It’s In Your Nature: Take note of how raptors, other birds fly
You may have noticed that almost every species of passerine bird has a particular method of flying.
Woodpeckers (including northern flickers), goldfinches and nuthatches have a flight that is similar. I, (not officially) call it a power stroke.
They have a couple of flaps, causing them to rise up a bit, then a short “rest” and another couple of flaps. It’s almost like watching waves roll into the beach — crest and trough, crest and trough, etc.
If you feed birds and woodpeckers are among the beneficiaries of your handouts, watch them as they fly away to a nearby tree. Mourning doves burst from the ground with very rapid wing beats with a whistling sound. While flying they have steady, very powerful wing beats.
Grackles and blue jays have characteristic flights, too; just a slow steady wing beat. Ring-necked pheasants and grouse explode from the ground with loud flapping sounds but are not adapted to any long flights or soaring.
Well, raptors (hawks, vultures and owls) also have a specific way of flying.
The accipiters, sharp-shinned and Cooper’s hawks, fly with a flap, flap, glide pattern. They have shorter, semi-rounded wings that are conducive for maneuvering through a forest to pursue or catch an unsuspecting bird. In migration, that short group of flaps and a glide is a giveaway.
Buteos, the soaring hawks, will have a steady wing beat pattern, or as in the case of migrating broad-winged hawks, they extend the wing feathers as much as possible to catch thermals and use those to drift almost effortlessly higher and higher. Look for the flat wing profile while the bird is soaring.
Large raptors like bald eagles, golden eagles, ospreys and vultures that have wingspans of more than 5 feet have slow and more labored wing beats. (Since the wings are so long, they have to have a slower wing beat.) Long before you can see an eagle’s head, the slow wing beat should be a great clue that you’ve spied one.
Turkey vultures have weaker breast muscles, most likely an adaptation to conserve weight since they soar almost all the time. They hold their wings upward in a slight V shape called a dihedral.
Black vultures have shorter wings. Their wing profile is flatter, more like an eagle, but they characteristically flap six or eight wing beats then soar, and repeat that process.
Note: Most people aren’t nighttime birders and seldom see an owl in flight. Owls don’t soar like a broad-winged hawk or dart through the woods like a Cooper’s hawk. Their flight is strong but very quiet. The reason? Their wing feathers are slightly fringed at the edges, and their flight is nearly undetectable, which is so necessary for an owl to fly to a perch and then drop on prey without a sound.

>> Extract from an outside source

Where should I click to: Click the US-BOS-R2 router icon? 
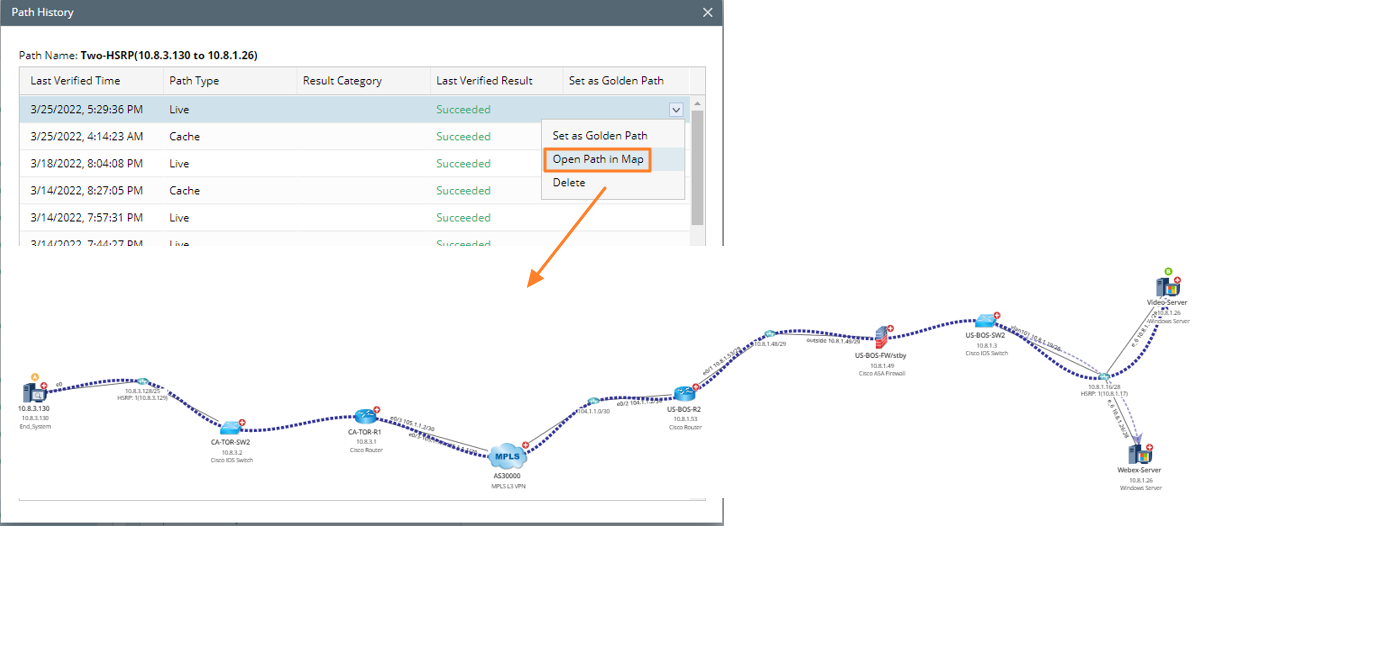683,394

As winter bird feeding time approaches, watch how the various species of birds fly to and from your feeders. You’ll soon be able to tell them apart just by the way they fly.
Also, before the end of the month, when most of the turkey vultures head a little farther south, watch closely how well they soar and their gentle rocking motion with the dihedral wing profile. But to see these things, you’ll have to get out there …
Test Your Outdoor Knowledge: A bald eagle will not get the beautiful white head and tail until they mature at ____ years of age. A. 2; B. 3; C. 5; D. 10.
Last Week’s Trivia Answer: The American beech is noted for retaining many of its leaves throughout winter. They don’t remain green, though, since the chlorophyll in them has died. The dead leaves often persist until the new leaves begin to sprout in spring.